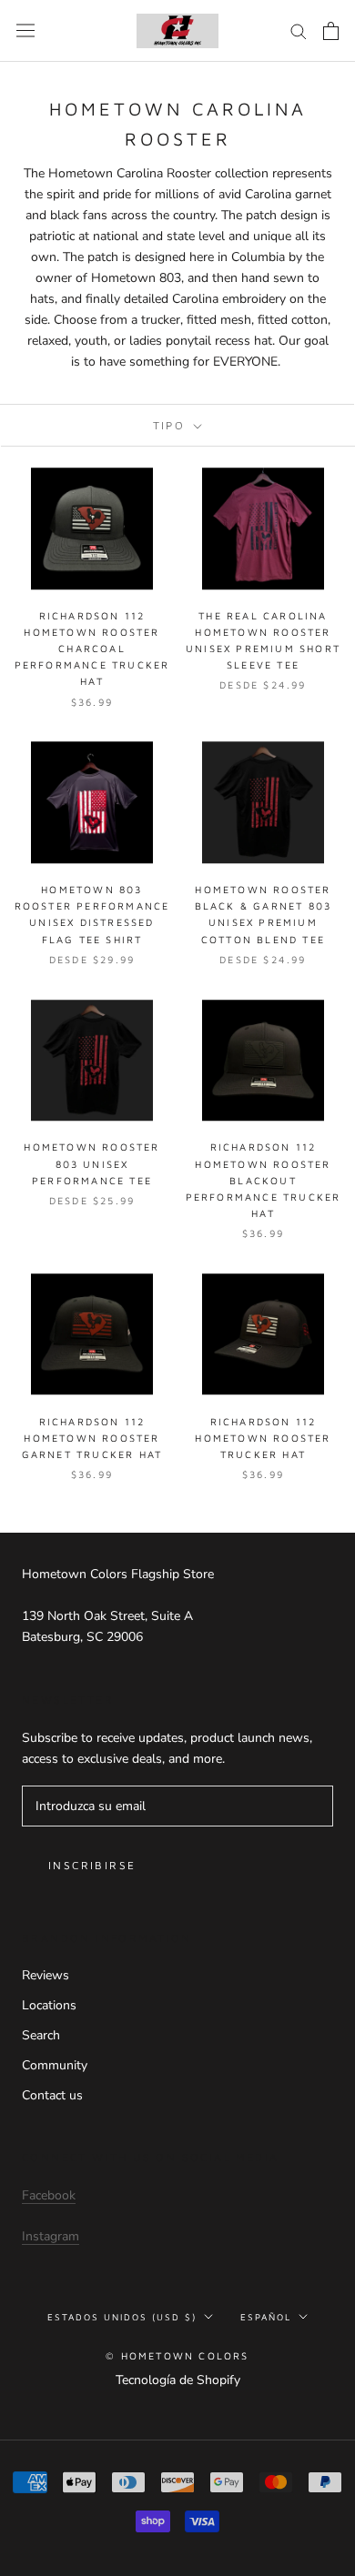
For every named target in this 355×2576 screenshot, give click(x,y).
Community (54, 2065)
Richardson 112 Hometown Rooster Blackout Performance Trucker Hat (263, 1180)
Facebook (49, 2195)
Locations (49, 2005)
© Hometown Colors (177, 2355)
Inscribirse (92, 1865)
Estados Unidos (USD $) (122, 2316)
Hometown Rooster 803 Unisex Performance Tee (91, 1163)
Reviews (45, 1975)
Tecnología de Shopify (178, 2380)
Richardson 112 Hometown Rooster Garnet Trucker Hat (92, 1437)
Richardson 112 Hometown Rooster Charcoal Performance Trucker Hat (92, 648)
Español (265, 2316)
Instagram (50, 2236)
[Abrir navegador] (25, 30)
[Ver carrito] (331, 31)
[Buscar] (298, 30)
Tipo (171, 425)
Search (41, 2035)
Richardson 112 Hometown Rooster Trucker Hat (262, 1437)
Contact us (52, 2095)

● ● ●

### Instructions to follow
Keeping every character as it is, restate the lines above that run from the line with "Colors (177, 2355)" through the line with "Search (41, 2035)", both included, and nothing else.

### Result
© Hometown Colors (177, 2355)
Inscribirse (92, 1865)
Estados Unidos (USD $) (122, 2316)
Hometown Rooster 803 Unisex Performance Tee (91, 1163)
Reviews (45, 1975)
Tecnología de Shopify (178, 2380)
Richardson 112 Hometown Rooster Garnet Trucker Hat (92, 1437)
Richardson 112 Hometown Rooster Charcoal Performance Trucker Hat (92, 648)
Español (265, 2316)
Instagram (50, 2236)
[Abrir navegador] (25, 30)
[Ver carrito] (331, 31)
[Buscar] (298, 30)
Tipo (171, 425)
Search (41, 2035)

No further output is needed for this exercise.